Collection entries

++++++++++++++++++++

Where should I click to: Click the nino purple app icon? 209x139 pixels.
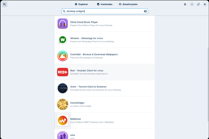(x=63, y=135)
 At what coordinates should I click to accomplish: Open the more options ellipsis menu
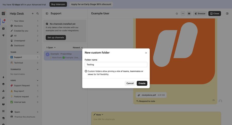click(x=183, y=13)
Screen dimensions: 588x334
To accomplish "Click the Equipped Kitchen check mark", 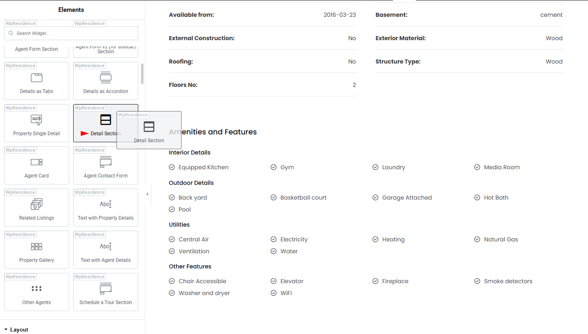I will tap(172, 167).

++++++++++++++++++++

Repeat only what runs from the first line of the records above to the line with "Screen dimensions: 588x334", both included, word for word, minus the pictures.

Where should I click to: Click the nino purple app icon? 209x139 pixels.
(x=63, y=135)
 At what coordinates should I click to accomplish: Open the more options ellipsis menu
click(x=183, y=13)
Screen dimensions: 588x334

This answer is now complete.